India Stoker’s father is killed in a car accident on her 18th birthday. She’s already a surly teenager locked in perma-conflict with her appearances-obsessed mother. Now she’s also grief-stricken while her childish mother attempts to get her to be pleasant for the funeral guests. One of those guests turns out to be an uncle she never knew she had. He’s a younger, handsomer version of her father and he basically moves right in. He’s a charmer, and may even be a killer.

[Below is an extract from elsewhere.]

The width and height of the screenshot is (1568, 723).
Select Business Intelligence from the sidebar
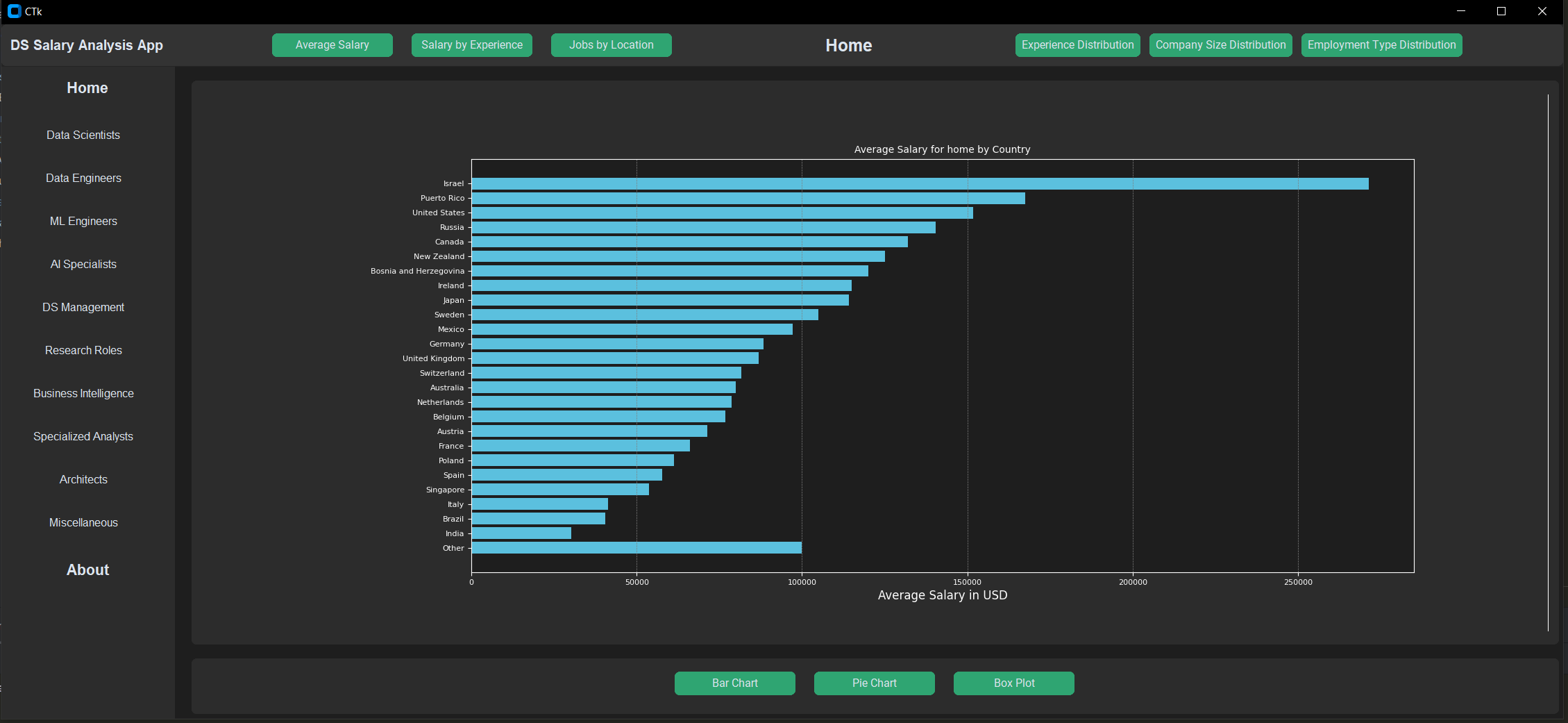coord(83,393)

Park Chan Wook’s new film, Stoker, is a riff on Alfred Hitchcock’s early masterpiece, Shadow of a Doubt, although this one gets a lot a darker. It’s a psychological thriller in the old-school mode: who’s crazy and where does evil come from and what feeds it and why is it so often tangled up with sex and love? But where Shadow of a Doubt let its creeping menace enter into the pleasantest of 50’s Norman Rockwell American towns, Stoker is not so convinced that darkness doesn’t already lie everywhere, waiting for some evil entrepeneur to come along and mine it. The Stokers are quite wealthy, but nobody seems to dust the basement.
This unhealthy atmosphere, with murderous tensions woven into the fabric of every day life, is so sumptuously rendered that despite the plot similarities to Shadow of a Doubt, the film feels more like Hitchcock’s other masterpiece, Vertigo, that voluptuous collage of pure cinema, of colour, lighting, music and camerawork incarnating the essence of angry melancholy. This weird dichotomy (a simple overcoming-the-monster tale vs a complicated existential take on longing and evil) really hinders the movie: on the one hand it’s too slow to be a thriller, and on the other it’s too pulpy to be an art film about dysfunctional family. But as miscalculated enterprises go, this might be the most worthy ever. You shouldn’t make a movie like this, but if you have to, here’s how to do it!
I happen to believe that Park Chan Wook is among the finest living artists. His vengeance trilogy (Sympathy for Mr. Vengeance, OldBoy, Sympathy for Lady Vengeance) and its miraculous antidote (Thirst) are special works of art. He’s in the company of Euripides, Shakespeare, Beethoven and Dickens. Brilliant refinement of technique at the service of raw passion. That said, he’s made at least one terrible film (I’m a Cyborg), so I wasn’t sure what to expect from this movie, his first in English, especially because it stars Nicole Kidman (who’s getting harder and harder to take seriously) and Matthew Goode (who I thought was the uninteresting pop star, but that’s the Good without the e.)
Turns out they aren’t the problem; they’re both quite good! Kidman plays the boozey, somewhat silly mom, never loved enough by her husband and her daughter, unsure of what to do with her role(s) as rich-architect’s-wife and mother-of-a-sensitive-child. Of course, she sees in handsome Uncle Charlie a chance to win some overdue love for herself.
Matthew Goode does a superb job of being a charming creep. Perhaps he is one in real life! And also a superb job when the veneer comes down and we see the needy child underneath. A more skilled actor would have been able to give glimpses of each side of the character around the edges of the other side, but Goode can’t really do that, can’t really let us see how the monster grew out of the wounded child. It’s a very effecting performance and the camera loves him.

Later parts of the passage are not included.